Size and quality for Daniel Bays’ apricots look good though the overall yield appears a bit light given last winter’s lack of chill hours.
Bays farms apricots in the Westley area of Stanislaus County, Calif. He ships his fruit to Watsonville, Calif. for processing into jam.
The profitability of apricots continues to be positive, Bays says, adding that the tonnage price of processing apricots was “bumped up a bit” recently. This helped Bays pay his hand harvest crew which was more expensive this year.
Bays pointed out that fruit in the trees this year tends to be in the middle and upper portions of the trees and should typically also extend to the lower portion of the trees. He suspects water quality in the region may play a role in fruit set.

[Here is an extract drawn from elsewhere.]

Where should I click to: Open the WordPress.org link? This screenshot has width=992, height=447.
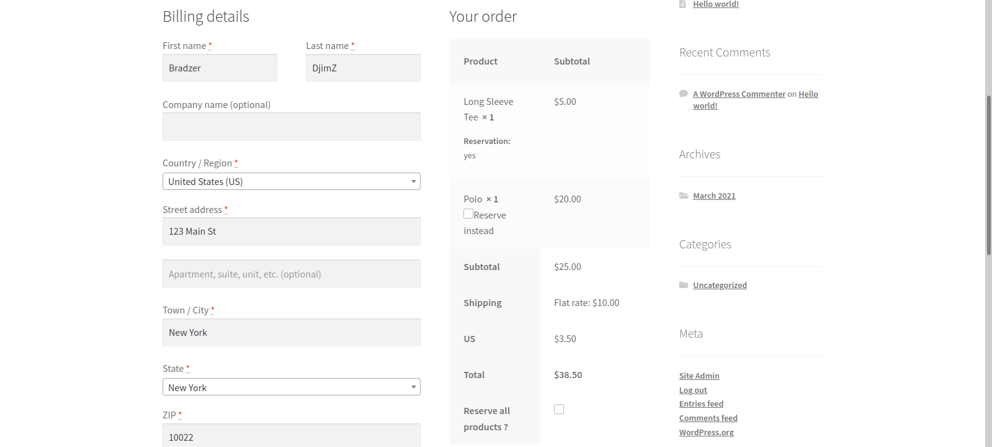(706, 432)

California farmers harvested nearly 54,000 tons of apricots in 2012 from 10,800 acres of trees, according to the California Department of Food and Agriculture (CDFA) . Average yield was five tons per acre then, which was the lowest yield since 2006, when growers harvested an average of 3.3 tons per acre.
Apricot acreage in California has been fairly consistent the last several years, though down from over 15,000 acres in 2003, according to CDFA statistics.
The value of the 2012 apricot crop (the most-recent available year for statewide statistics) was over $32 million.
Bays is a third-generation farmer. He works with his father Ken and grandfather Gene on Bays Ranch which grows apricots, almonds, walnuts, processing tomatoes, lima beans and melons.